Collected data
-- Start --

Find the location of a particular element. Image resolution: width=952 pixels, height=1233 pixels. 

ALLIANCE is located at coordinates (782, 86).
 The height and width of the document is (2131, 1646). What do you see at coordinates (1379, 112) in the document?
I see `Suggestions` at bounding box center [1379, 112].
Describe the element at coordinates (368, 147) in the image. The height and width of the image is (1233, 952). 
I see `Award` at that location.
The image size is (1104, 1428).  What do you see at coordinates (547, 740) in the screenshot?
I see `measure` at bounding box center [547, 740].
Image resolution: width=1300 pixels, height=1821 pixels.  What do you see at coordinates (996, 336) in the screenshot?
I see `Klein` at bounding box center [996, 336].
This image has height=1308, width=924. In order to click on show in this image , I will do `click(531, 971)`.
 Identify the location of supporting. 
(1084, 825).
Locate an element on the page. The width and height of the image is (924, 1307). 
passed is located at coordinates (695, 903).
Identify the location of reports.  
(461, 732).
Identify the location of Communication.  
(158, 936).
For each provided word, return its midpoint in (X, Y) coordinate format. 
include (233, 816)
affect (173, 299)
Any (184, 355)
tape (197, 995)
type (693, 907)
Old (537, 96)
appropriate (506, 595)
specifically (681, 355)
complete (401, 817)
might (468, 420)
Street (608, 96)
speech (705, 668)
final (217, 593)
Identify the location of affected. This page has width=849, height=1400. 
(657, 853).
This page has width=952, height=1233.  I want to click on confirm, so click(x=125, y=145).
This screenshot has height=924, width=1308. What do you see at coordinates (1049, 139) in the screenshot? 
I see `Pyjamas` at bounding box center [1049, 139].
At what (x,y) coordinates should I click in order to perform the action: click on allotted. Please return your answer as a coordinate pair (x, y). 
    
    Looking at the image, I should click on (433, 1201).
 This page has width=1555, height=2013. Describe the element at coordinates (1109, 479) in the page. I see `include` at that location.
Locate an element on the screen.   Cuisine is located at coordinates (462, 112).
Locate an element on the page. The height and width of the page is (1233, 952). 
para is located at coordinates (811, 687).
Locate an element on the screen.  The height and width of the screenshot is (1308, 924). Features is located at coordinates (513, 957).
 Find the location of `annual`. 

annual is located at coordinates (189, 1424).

-- End --

Instructions to follow: Copy all of the data above word for word.

Output:
Find the location of a particular element. Image resolution: width=952 pixels, height=1233 pixels. 

ALLIANCE is located at coordinates (782, 86).
 The height and width of the document is (2131, 1646). What do you see at coordinates (1379, 112) in the document?
I see `Suggestions` at bounding box center [1379, 112].
Describe the element at coordinates (368, 147) in the image. The height and width of the image is (1233, 952). 
I see `Award` at that location.
The image size is (1104, 1428).  What do you see at coordinates (547, 740) in the screenshot?
I see `measure` at bounding box center [547, 740].
Image resolution: width=1300 pixels, height=1821 pixels.  What do you see at coordinates (996, 336) in the screenshot?
I see `Klein` at bounding box center [996, 336].
This image has height=1308, width=924. In order to click on show in this image , I will do `click(531, 971)`.
 Identify the location of supporting. 
(1084, 825).
Locate an element on the page. The width and height of the image is (924, 1307). 
passed is located at coordinates (695, 903).
Identify the location of reports.  
(461, 732).
Identify the location of Communication.  
(158, 936).
For each provided word, return its midpoint in (X, Y) coordinate format. 
include (233, 816)
affect (173, 299)
Any (184, 355)
tape (197, 995)
type (693, 907)
Old (537, 96)
appropriate (506, 595)
specifically (681, 355)
complete (401, 817)
might (468, 420)
Street (608, 96)
speech (705, 668)
final (217, 593)
Identify the location of affected. This page has width=849, height=1400. 
(657, 853).
This page has width=952, height=1233.  I want to click on confirm, so click(x=125, y=145).
This screenshot has height=924, width=1308. What do you see at coordinates (1049, 139) in the screenshot? 
I see `Pyjamas` at bounding box center [1049, 139].
At what (x,y) coordinates should I click in order to perform the action: click on allotted. Please return your answer as a coordinate pair (x, y). 
    
    Looking at the image, I should click on (433, 1201).
 This page has width=1555, height=2013. Describe the element at coordinates (1109, 479) in the page. I see `include` at that location.
Locate an element on the screen.   Cuisine is located at coordinates (462, 112).
Locate an element on the page. The height and width of the page is (1233, 952). 
para is located at coordinates (811, 687).
Locate an element on the screen.  The height and width of the screenshot is (1308, 924). Features is located at coordinates (513, 957).
 Find the location of `annual`. 

annual is located at coordinates (189, 1424).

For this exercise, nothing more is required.